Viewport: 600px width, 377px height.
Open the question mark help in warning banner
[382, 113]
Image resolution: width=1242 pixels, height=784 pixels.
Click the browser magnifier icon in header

*-*-*

### [SET EXERCISE]
Write out the entries above word for word, keeping every line as it is.

### [OUTPUT FOR THIS EXERCISE]
Viewport: 600px width, 377px height.
Open the question mark help in warning banner
[382, 113]
Image resolution: width=1242 pixels, height=784 pixels.
Click the browser magnifier icon in header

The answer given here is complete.